Work task - Everything in the data below is left aside except the lines from the one containing "Reflex Plus Jöle" through the one containing "[etbis] (144, 2476)"; repeat those exactly.

Input records -
——————————
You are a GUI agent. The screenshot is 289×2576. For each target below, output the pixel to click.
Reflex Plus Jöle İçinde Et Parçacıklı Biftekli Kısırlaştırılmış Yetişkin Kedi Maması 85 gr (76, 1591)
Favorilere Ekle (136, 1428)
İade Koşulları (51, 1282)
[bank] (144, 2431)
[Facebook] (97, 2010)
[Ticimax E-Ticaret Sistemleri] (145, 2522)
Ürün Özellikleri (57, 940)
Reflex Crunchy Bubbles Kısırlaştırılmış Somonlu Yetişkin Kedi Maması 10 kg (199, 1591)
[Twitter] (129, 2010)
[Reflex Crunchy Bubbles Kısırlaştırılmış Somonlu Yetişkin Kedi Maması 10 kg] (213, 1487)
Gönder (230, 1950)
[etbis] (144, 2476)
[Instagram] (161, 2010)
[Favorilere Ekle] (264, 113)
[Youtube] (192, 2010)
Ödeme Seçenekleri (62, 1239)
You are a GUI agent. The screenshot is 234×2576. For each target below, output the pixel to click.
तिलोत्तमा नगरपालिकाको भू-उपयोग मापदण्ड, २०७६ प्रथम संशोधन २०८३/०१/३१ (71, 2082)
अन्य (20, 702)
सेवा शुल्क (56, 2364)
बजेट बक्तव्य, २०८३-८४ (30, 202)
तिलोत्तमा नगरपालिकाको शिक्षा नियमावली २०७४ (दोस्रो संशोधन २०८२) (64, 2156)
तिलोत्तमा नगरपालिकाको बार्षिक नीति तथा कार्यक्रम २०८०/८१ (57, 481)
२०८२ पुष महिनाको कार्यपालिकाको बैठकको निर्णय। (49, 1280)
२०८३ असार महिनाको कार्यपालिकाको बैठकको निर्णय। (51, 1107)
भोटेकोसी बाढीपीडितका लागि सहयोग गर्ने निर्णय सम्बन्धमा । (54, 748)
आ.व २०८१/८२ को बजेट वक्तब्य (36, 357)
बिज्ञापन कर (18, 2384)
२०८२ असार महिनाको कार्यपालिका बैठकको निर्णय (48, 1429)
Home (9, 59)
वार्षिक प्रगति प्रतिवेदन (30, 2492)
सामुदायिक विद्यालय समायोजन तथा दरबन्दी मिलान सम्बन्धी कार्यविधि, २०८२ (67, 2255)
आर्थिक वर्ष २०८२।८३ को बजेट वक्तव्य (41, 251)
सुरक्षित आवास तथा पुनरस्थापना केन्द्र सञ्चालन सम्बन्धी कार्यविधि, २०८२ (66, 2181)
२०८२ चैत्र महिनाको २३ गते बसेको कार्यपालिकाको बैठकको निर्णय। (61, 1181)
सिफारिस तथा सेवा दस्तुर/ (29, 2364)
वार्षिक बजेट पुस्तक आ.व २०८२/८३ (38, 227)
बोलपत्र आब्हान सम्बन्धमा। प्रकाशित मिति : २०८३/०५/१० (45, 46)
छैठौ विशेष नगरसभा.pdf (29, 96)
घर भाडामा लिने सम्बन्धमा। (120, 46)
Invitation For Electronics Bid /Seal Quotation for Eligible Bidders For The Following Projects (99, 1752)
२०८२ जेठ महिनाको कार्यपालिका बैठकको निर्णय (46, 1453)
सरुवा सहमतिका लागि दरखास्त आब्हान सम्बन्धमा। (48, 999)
——————————
Solution for this problem -
Reflex Plus Jöle İçinde Et Parçacıklı Biftekli Kısırlaştırılmış Yetişkin Kedi Maması 85 gr (76, 1591)
Favorilere Ekle (136, 1428)
İade Koşulları (51, 1282)
[bank] (144, 2431)
[Facebook] (97, 2010)
[Ticimax E-Ticaret Sistemleri] (145, 2522)
Ürün Özellikleri (57, 940)
Reflex Crunchy Bubbles Kısırlaştırılmış Somonlu Yetişkin Kedi Maması 10 kg (199, 1591)
[Twitter] (129, 2010)
[Reflex Crunchy Bubbles Kısırlaştırılmış Somonlu Yetişkin Kedi Maması 10 kg] (213, 1487)
Gönder (230, 1950)
[etbis] (144, 2476)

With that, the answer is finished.